Puerto Ferro is a barrio in the municipality of Vieques, Puerto Rico. Its population in 2010 was 705.

==History==
Puerto Ferro was in Spain's gazetteers until Puerto Rico was ceded by Spain in the aftermath of the Spanish–American War under the terms of the Treaty of Paris of 1898 and became an unincorporated territory of the United States.
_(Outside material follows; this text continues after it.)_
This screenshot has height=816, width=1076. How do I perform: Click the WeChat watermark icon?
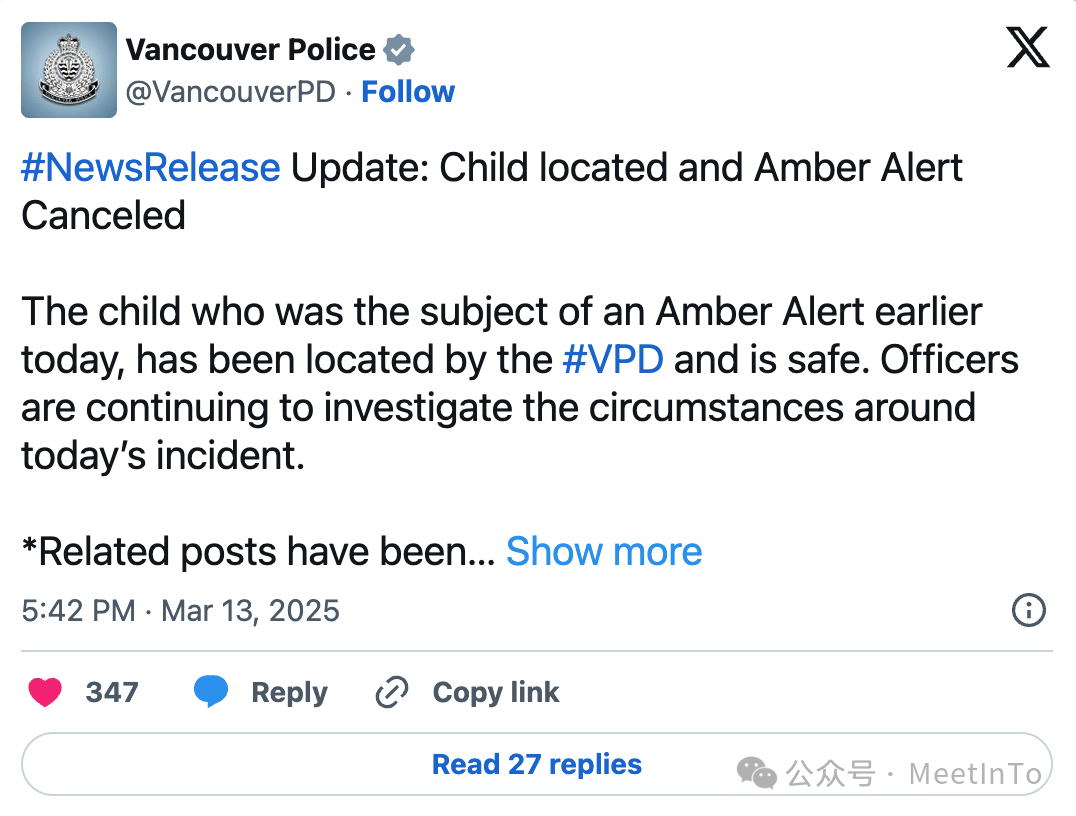757,773
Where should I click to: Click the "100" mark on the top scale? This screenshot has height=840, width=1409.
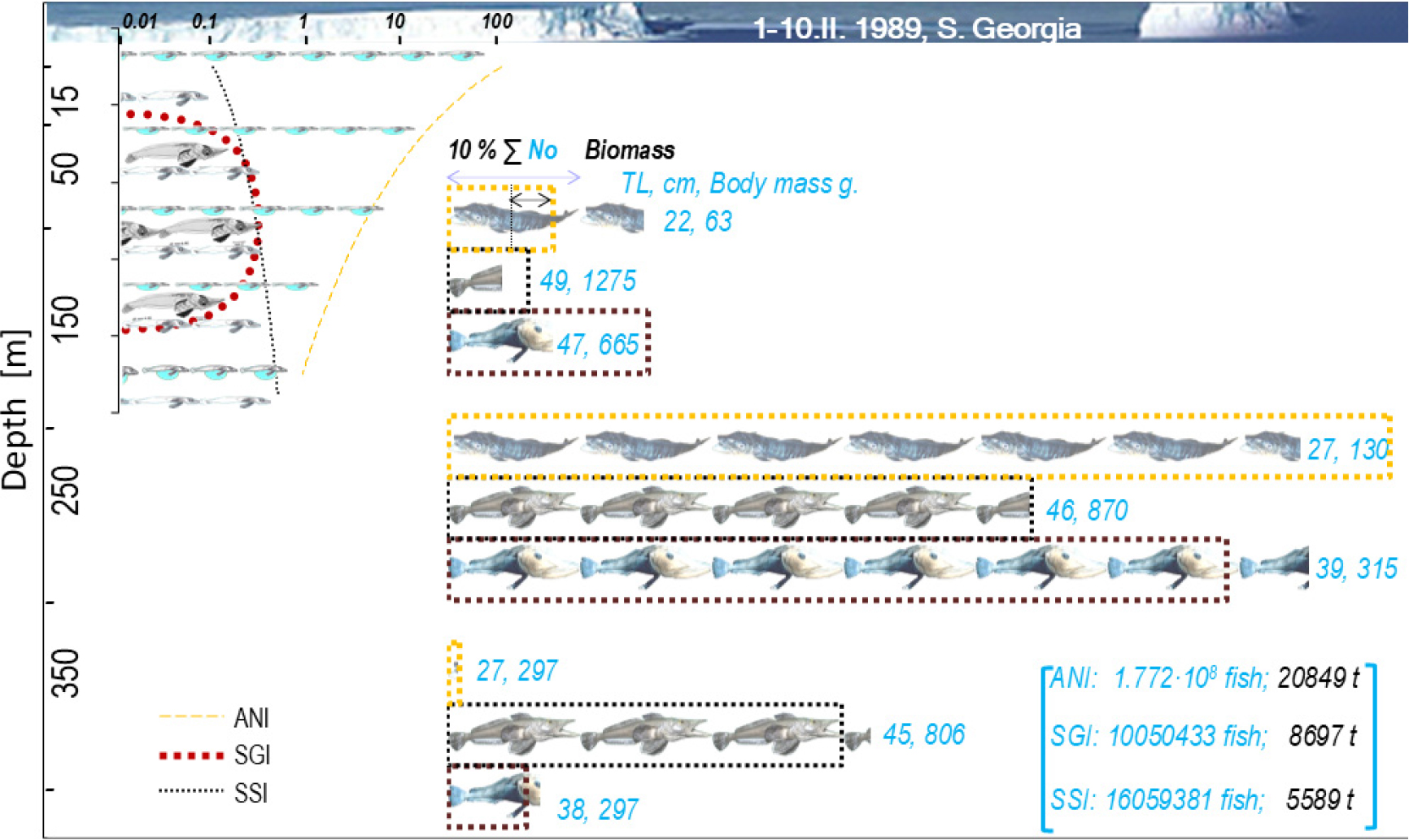(497, 22)
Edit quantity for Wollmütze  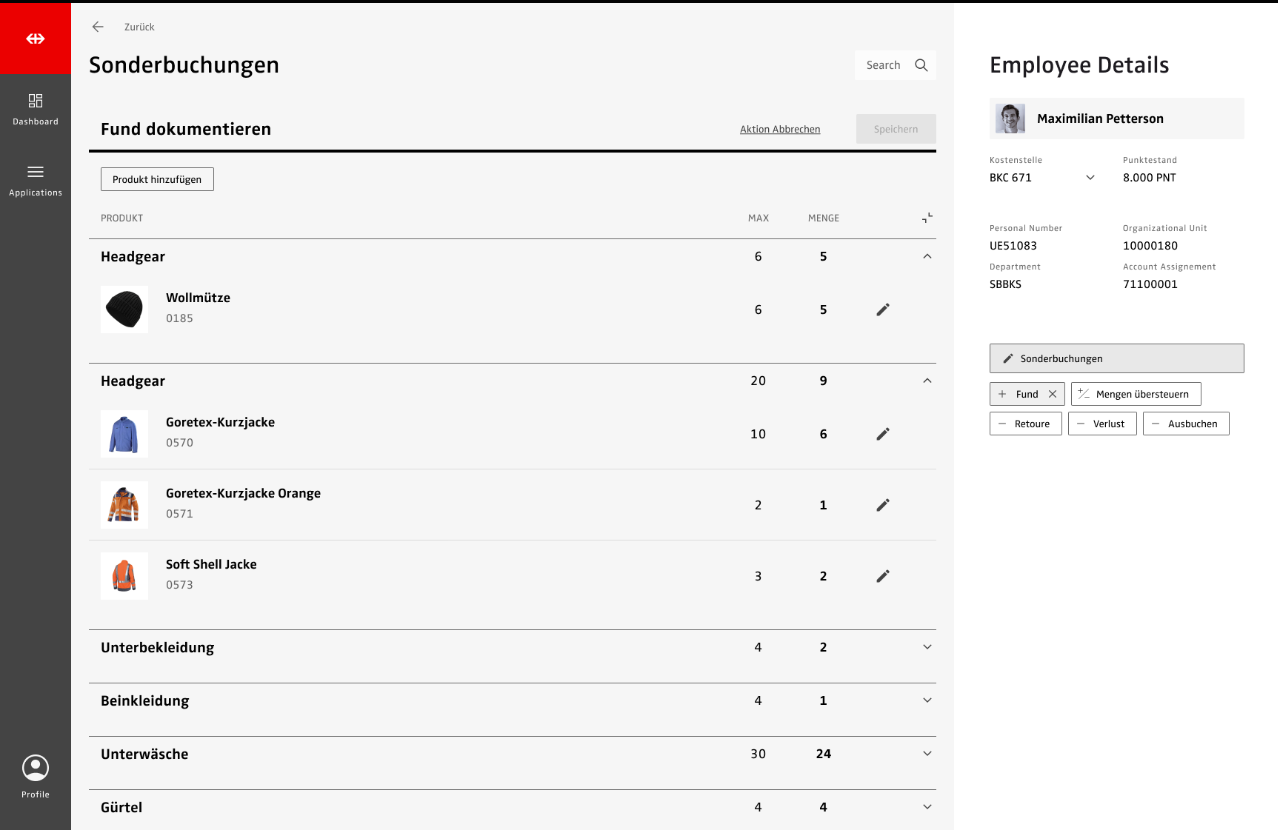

In 1899, the United States Department of War conducted a census of Puerto Rico finding that the combined population of Puerto Ferro, Punta Arenas, and Puerto Diablo barrios was 879.

Historical population
| Census | Pop. | Note | %± |
| 1910 | 638 |  | — |
| 1920 | 1,041 |  | 63.2% |
| 1930 | 839 |  | −19.4% |
| 1940 | 570 |  | −32.1% |
| 1950 | 723 |  | 26.8% |
| 1960 | 507 |  | −29.9% |
| 1970 | 884 |  | 74.4% |
| 1980 | 588 |  | −33.5% |
| 1990 | 347 |  | −41.0% |
| 2000 | 856 |  | 146.7% |
| 2010 | 705 |  | −17.6% |
U.S. Decennial Census 1900 (N/A) 1910-1930 1930-1950 1980-2000 2010

==Sectors==
Barrios (which are, in contemporary times, roughly comparable to minor civil divisions) in turn are further subdivided into smaller local populated place areas/units called sectores (sectors in English). The types of sectores may vary, from normally sector to urbanización to reparto to barriada to residencial, among others.

The following sectors are in Puerto Ferro barrio:

Sector Caballo Pelao,
Sector Destino,
Sector Los Chivos,
Sector Luján,
Sector Monte Carmelo,
Sector Villa Borinquen,
Urbanización Isabel II, and Urbanización Jardines de Vieques.